Both the line containing "800x450 pixels." and the line containing "Given: Click the Elegant Ottoman title" belong to the span. Output exactly that span from the listing below, and nothing outside it.
□ □ □ □ □
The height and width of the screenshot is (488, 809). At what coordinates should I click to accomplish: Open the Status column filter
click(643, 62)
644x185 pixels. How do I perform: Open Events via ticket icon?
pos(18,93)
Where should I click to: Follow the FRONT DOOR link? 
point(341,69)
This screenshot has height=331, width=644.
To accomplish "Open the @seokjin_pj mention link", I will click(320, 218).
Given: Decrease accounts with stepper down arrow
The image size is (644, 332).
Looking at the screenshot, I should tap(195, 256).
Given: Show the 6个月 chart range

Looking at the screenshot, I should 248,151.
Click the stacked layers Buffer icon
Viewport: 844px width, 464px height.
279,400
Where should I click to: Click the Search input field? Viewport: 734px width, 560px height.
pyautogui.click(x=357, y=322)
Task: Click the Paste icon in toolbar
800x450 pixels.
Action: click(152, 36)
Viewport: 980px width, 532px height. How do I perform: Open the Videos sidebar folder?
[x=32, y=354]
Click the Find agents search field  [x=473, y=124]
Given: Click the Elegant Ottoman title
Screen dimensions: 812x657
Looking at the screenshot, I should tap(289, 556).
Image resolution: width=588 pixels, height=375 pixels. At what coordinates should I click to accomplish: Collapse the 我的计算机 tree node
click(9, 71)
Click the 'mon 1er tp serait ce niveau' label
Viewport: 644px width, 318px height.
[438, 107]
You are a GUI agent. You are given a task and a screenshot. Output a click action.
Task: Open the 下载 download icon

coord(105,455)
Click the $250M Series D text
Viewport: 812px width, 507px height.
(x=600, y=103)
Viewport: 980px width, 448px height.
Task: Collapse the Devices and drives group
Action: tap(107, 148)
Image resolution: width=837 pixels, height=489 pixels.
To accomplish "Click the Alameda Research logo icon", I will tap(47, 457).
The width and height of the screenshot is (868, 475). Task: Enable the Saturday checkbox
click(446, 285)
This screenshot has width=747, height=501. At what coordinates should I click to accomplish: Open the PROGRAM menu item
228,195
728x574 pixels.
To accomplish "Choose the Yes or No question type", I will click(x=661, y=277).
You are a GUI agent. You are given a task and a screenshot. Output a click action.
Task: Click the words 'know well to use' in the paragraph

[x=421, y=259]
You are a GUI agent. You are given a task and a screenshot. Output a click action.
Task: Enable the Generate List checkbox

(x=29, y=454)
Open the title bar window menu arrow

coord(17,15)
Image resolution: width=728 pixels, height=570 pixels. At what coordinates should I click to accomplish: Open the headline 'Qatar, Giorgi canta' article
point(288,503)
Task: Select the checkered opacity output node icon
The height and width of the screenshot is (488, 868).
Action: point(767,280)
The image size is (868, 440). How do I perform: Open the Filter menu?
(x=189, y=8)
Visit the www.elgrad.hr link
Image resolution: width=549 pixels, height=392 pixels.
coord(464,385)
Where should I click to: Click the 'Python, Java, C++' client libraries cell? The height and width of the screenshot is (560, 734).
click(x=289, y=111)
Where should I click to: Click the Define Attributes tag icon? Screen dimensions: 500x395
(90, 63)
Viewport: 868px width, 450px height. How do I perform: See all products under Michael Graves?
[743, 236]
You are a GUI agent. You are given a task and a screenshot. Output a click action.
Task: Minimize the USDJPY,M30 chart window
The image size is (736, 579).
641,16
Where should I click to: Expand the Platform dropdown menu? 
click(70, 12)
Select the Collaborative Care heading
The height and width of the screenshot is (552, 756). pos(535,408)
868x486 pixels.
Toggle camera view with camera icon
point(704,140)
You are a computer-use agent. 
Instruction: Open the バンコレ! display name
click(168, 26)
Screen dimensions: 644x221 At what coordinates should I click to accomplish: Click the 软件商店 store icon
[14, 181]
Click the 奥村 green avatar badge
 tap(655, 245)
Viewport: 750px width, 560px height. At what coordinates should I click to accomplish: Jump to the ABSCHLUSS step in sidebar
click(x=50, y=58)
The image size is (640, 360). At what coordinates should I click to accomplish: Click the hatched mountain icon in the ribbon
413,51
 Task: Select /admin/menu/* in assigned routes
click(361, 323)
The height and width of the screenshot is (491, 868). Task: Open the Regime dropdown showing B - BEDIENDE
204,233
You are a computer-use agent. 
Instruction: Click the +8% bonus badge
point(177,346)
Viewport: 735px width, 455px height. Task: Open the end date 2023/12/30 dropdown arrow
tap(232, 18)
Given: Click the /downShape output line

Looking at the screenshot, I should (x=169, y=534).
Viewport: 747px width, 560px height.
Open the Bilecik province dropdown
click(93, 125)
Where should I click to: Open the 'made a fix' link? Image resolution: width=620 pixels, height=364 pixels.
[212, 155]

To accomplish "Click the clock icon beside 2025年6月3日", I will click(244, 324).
□ □ □ □ □
[Exercise answer]:
800x450 pixels.
Action: click(152, 36)
Viewport: 980px width, 532px height. How do I perform: Open the Videos sidebar folder?
[x=32, y=354]
Click the Find agents search field  [x=473, y=124]
Given: Click the Elegant Ottoman title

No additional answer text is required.